The game can be tackled in Light or Pro mode. Light mode allows you to set up four Special moves, combos and Ultras as fat, colour-coded hot keys on the bottom screen. Pro also allows hot keys, but confines the choice to basic moves.
Likely to be decried as dumbing-down by the aforesaid purists, these are sensible compromises in the face not just of cramped analogue control but of “softer” tastes, even among chippy core players. I like to think of myself as one of the latter, and frankly, I’m no longer interested in tests of my manual dexterity. I’m aware that my left thumb is about as surgically precise as a water balloon, thanks – why keep reminding me of the fact? Why not make it easier for me to embroil myself in the wonderful, wonderful game behind the control scheme?
Running at 60 frames a second, even with the 3D effect enabled, SSFIV on 3DS puts obvious rival Dead or Alive: Dimensions to shame in the technological stakes, and the thickly outlined art style makes the reduction in character model geometry almost unnoticeable. All those fearsomely cinematic, off-the-wall Ultra combo scripts appear to have made the cut.
The basic side-on view gives little play to the all-new 3D visuals, so Capcom has built in a dynamic option which tilts and zooms the camera in step with the battle, maximising the sense of depth. Even without the benefit of a parallax barrier screen, the shifts and dips in perspective lend dramatic value to already breathtaking encounters. Nothing says “taking care of business” like a low-angle shot of a lightning kick.
Applying the same to Ken for a third time, I find myself craving real opposition, thirsting for a chance to put my patented “Dying Giraffe” style to work on the other journalists at the booth. Supporting versus play both locally and over the net, the final version should provide plenty of serious competitors. There’s Download Play too, and an impressive-sounding spectator option for online matches.
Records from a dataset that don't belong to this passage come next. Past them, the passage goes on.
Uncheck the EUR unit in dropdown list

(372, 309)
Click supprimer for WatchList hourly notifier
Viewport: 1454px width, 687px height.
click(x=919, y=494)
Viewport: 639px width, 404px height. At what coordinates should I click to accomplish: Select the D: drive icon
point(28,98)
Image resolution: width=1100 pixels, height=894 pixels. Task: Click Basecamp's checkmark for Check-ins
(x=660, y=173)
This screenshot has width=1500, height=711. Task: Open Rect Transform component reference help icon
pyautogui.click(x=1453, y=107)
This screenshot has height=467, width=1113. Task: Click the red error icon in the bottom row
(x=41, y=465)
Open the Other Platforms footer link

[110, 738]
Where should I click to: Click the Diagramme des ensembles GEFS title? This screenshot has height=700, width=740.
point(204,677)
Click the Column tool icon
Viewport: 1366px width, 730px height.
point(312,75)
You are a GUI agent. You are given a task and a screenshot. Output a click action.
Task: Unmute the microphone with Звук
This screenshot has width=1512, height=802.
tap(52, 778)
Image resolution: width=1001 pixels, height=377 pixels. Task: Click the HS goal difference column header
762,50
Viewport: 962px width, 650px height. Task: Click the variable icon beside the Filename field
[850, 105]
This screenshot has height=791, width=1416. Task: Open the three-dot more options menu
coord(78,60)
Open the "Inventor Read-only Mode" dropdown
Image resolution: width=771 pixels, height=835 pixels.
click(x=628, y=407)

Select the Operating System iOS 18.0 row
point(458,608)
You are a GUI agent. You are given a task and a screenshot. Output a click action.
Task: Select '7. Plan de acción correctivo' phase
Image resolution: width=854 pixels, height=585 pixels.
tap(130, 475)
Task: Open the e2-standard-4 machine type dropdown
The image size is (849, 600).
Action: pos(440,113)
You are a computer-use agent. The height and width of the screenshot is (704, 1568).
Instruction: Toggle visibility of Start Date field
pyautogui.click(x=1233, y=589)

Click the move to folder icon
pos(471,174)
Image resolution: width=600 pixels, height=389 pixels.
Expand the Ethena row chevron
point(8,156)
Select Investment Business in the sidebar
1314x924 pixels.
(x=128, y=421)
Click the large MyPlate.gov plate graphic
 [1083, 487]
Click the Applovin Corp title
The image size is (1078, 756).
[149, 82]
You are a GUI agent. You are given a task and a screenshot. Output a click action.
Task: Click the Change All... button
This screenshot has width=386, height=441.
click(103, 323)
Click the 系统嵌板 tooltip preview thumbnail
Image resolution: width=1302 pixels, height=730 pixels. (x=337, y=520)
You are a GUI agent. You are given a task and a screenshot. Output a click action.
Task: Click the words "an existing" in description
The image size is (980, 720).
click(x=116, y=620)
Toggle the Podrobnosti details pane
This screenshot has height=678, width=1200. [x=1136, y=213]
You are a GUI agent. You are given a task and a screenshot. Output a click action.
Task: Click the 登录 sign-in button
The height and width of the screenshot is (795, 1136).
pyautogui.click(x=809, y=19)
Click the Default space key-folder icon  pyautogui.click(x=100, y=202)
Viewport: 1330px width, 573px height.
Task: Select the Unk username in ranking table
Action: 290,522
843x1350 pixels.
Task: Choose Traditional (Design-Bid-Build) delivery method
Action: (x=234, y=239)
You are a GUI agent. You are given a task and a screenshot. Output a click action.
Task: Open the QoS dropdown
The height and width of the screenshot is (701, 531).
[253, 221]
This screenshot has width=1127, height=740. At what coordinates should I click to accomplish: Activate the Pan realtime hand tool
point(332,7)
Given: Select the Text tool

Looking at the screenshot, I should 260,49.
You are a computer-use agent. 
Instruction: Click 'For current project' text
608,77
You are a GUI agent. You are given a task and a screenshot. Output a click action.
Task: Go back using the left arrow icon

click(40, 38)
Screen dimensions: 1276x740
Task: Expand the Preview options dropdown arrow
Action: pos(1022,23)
Super Street Fighter IV was already a masterwork, and it’s to Capcom and Ono’s credit that they haven’t sat on their laurels with 3D Edition, embracing the particularities of the new platform. Some of the additions are a little for-the-sake-of-it – as you may have guessed, the figurine system leaves me cold, and then there’s the broader question of what, exactly, that much-sung third dimension really brings to things, besides a greater potential for headaches. But it’s hard to argue with those lightning looks, or that accommodating control scheme. Whatever else you think of 3DS, you’re unlikely to find a superior fighting game on any other handheld.